** Start of Provided text **

And he was a loyalist.
He never missed a day's roll call at the court,
and he really had deep loyalties to the empire.
But still, he was very wary of where the empire was
going. He felt that what was really important for China's future destiny was the language.
Because to become a modern nation, he felt that China needed a single language that they can
communicate in mutually, right? That's mutually understandable. Now remember, China has hundreds,
if not thousands of dialects, right? But for Wang Zhao, he foresaw that to standardize, you actually
need to make sure that the Chinese can communicate with each other. He knew that language had to be
the key to the kind of unity that would be required of modern nationalism. So Wang Zhao and a group of
reformers came up with plans to reform China and its language.
Initially, the Qing emperor was open to it.
But the powerful Empress Dowager was not.
They started a movement that lasted all but 100 days of reform.
And the Empress Dowager shut it down. They went into exile, fled to Japan,
because there was then a bounty on their heads. But Wang Zhao didn't give up on his dream in exile.
He kept developing his ideas for simplifying and standardizing Chinese. So after two years in Japan,
he smuggled himself back into China disguised as a monk in order to try and apply his new ideas to teach this new version of the language.
And so he came back at great risk to his life to China.
He was traveling, you know, trying to stay off the big roads and open roads
and trying to find his way back to his allies in his home.
He headed north, crossing through the countryside and sleeping in open fields.
And so in that process, he came across the peasants,
most of whom were illiterate and uneducated.
And it kind of confirms his belief like, gosh, the Chinese really need to be more educated.
But what's preventing them, right, what's preventing them from seeking and acquiring better enlightenment is really language.
That you really need to give the power of literacy for people so that they can open the door themselves and walk through it.
Wang Zhao wanted to do two things.
One was to make his dialect, Mandarin, the standard language across China. Wang Zhao wanted to do two things.
One was to make his dialect, Mandarin, the standard language across China.
The second was to come up with a writing system that would let people of other dialects sound out words in Mandarin.

** End of Provided text **
** Start of Raw records **

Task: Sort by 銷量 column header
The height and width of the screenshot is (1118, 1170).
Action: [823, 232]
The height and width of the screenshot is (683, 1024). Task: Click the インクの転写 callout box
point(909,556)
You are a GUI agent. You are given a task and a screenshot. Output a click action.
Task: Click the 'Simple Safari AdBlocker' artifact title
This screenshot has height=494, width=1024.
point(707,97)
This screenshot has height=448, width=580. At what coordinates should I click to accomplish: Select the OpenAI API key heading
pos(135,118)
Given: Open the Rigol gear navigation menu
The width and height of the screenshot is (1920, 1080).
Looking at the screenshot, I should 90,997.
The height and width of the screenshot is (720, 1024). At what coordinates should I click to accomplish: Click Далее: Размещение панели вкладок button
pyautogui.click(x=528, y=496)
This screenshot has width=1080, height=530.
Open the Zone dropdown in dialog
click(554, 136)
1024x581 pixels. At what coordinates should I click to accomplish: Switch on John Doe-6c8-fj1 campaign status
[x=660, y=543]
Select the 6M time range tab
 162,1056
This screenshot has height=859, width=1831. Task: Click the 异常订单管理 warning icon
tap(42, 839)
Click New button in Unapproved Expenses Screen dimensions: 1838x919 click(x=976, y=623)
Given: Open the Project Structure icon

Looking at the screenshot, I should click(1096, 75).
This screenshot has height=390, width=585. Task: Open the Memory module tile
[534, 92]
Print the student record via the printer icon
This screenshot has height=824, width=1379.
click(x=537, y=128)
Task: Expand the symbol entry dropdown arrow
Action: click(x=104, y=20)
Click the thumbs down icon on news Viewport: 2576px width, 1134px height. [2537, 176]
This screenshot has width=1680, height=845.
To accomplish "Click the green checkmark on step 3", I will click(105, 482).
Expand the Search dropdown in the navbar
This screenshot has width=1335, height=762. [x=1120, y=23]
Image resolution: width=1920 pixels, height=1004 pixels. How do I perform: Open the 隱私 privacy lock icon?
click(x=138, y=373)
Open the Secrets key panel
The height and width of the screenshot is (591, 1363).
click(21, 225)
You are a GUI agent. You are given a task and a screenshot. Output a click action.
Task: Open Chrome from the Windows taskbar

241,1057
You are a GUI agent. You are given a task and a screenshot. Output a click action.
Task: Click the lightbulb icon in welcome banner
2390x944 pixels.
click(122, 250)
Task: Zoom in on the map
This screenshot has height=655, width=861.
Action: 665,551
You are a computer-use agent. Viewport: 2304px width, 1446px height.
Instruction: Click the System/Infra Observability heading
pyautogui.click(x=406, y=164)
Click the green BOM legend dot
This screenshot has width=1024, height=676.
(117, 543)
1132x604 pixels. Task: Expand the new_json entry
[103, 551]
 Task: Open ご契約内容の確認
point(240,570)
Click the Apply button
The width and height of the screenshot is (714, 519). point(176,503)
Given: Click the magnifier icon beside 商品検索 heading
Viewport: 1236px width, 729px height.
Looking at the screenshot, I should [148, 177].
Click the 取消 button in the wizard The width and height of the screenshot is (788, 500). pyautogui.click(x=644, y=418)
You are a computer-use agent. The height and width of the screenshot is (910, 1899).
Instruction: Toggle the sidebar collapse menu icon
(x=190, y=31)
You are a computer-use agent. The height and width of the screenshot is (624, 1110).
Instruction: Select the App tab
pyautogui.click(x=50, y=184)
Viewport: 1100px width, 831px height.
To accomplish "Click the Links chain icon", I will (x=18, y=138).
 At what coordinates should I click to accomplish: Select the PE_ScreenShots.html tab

** End of Raw records **

• _Direction 1_
In the transcript on Wang Zhao, what disguise did he use to smuggle himself back into China?
• _Direction 2_
Swap "dialects" for "regional tongues" and give everything in the transcript on Wang Zhao from "Because to become" down to "open to it.".
• _Direction 3_
In the transcript on Wang Zhao, list each thing he did while traveling back through China after his exile, in the order the transcript gives them.
The rows are separate material from the transcript on Wang Zhao.

• _Expected output 1_
He disguised himself as a monk.

• _Expected output 2_
Because to become a modern nation, he felt that China needed a single language that they can
communicate in mutually, right? That's mutually understandable. Now remember, China has hundreds,
if not thousands of regional tongues, right? But for Wang Zhao, he foresaw that to standardize, you actually
need to make sure that the Chinese can communicate with each other. He knew that language had to be
the key to the kind of unity that would be required of modern nationalism. So Wang Zhao and a group of
reformers came up with plans to reform China and its language.
Initially, the Qing emperor was open to it.

• _Expected output 3_
- Tried to stay off the big roads and open roads
- Tried to find his way back to his allies in his home
- Headed north
- Crossed through the countryside
- Slept in open fields
- Came across the peasants